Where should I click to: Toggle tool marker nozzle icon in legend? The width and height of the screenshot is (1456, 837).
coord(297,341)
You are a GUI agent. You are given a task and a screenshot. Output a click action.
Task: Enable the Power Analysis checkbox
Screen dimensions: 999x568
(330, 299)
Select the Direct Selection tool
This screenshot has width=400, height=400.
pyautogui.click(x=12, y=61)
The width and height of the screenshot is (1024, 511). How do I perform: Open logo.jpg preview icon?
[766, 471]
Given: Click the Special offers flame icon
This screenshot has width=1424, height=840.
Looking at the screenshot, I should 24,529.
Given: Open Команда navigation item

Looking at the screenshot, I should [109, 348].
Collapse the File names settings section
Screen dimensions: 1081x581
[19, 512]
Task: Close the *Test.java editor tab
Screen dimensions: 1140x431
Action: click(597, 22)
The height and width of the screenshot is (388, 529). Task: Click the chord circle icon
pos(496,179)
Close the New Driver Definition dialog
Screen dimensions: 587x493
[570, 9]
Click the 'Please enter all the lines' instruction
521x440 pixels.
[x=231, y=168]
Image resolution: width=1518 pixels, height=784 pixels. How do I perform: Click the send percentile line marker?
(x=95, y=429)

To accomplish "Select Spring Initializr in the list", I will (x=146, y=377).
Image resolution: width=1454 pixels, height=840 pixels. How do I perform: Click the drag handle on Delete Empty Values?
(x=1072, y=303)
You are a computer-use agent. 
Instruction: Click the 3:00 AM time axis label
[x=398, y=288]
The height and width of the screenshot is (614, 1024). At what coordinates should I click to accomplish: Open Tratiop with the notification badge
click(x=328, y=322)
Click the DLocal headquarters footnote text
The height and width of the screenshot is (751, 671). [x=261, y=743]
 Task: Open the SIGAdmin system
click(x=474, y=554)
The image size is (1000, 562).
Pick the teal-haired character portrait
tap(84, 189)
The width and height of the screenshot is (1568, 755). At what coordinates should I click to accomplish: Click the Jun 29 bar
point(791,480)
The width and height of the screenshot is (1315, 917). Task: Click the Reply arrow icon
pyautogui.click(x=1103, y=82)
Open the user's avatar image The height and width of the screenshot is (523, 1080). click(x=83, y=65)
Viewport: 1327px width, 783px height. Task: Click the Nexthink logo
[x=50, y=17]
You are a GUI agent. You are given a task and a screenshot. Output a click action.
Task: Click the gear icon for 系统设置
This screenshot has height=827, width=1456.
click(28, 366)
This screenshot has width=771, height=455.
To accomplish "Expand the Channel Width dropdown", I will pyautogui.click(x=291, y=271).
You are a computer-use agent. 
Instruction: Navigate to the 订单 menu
*-*-*
**Instruções da tarefa**
Copie todas as linhas acima, sem alterar nenhum caractere.

**Resultado do exercício**
Where should I click to: Toggle tool marker nozzle icon in legend? The width and height of the screenshot is (1456, 837).
coord(297,341)
You are a GUI agent. You are given a task and a screenshot. Output a click action.
Task: Enable the Power Analysis checkbox
Screen dimensions: 999x568
(330, 299)
Select the Direct Selection tool
This screenshot has width=400, height=400.
pyautogui.click(x=12, y=61)
The width and height of the screenshot is (1024, 511). How do I perform: Open logo.jpg preview icon?
[766, 471]
Given: Click the Special offers flame icon
This screenshot has width=1424, height=840.
Looking at the screenshot, I should 24,529.
Given: Open Команда navigation item

Looking at the screenshot, I should [109, 348].
Collapse the File names settings section
Screen dimensions: 1081x581
[19, 512]
Task: Close the *Test.java editor tab
Screen dimensions: 1140x431
Action: click(597, 22)
The height and width of the screenshot is (388, 529). Task: Click the chord circle icon
pos(496,179)
Close the New Driver Definition dialog
Screen dimensions: 587x493
[570, 9]
Click the 'Please enter all the lines' instruction
521x440 pixels.
[x=231, y=168]
Image resolution: width=1518 pixels, height=784 pixels. How do I perform: Click the send percentile line marker?
(x=95, y=429)

To accomplish "Select Spring Initializr in the list", I will (x=146, y=377).
Image resolution: width=1454 pixels, height=840 pixels. How do I perform: Click the drag handle on Delete Empty Values?
(x=1072, y=303)
You are a computer-use agent. 
Instruction: Click the 3:00 AM time axis label
[x=398, y=288]
The height and width of the screenshot is (614, 1024). At what coordinates should I click to accomplish: Open Tratiop with the notification badge
click(x=328, y=322)
Click the DLocal headquarters footnote text
The height and width of the screenshot is (751, 671). [x=261, y=743]
 Task: Open the SIGAdmin system
click(x=474, y=554)
The image size is (1000, 562).
Pick the teal-haired character portrait
tap(84, 189)
The width and height of the screenshot is (1568, 755). At what coordinates should I click to accomplish: Click the Jun 29 bar
point(791,480)
The width and height of the screenshot is (1315, 917). Task: Click the Reply arrow icon
pyautogui.click(x=1103, y=82)
Open the user's avatar image The height and width of the screenshot is (523, 1080). click(x=83, y=65)
Viewport: 1327px width, 783px height. Task: Click the Nexthink logo
[x=50, y=17]
You are a GUI agent. You are given a task and a screenshot. Output a click action.
Task: Click the gear icon for 系统设置
This screenshot has height=827, width=1456.
click(28, 366)
This screenshot has width=771, height=455.
To accomplish "Expand the Channel Width dropdown", I will pyautogui.click(x=291, y=271).
You are a computer-use agent. 
Instruction: Navigate to the 订单 menu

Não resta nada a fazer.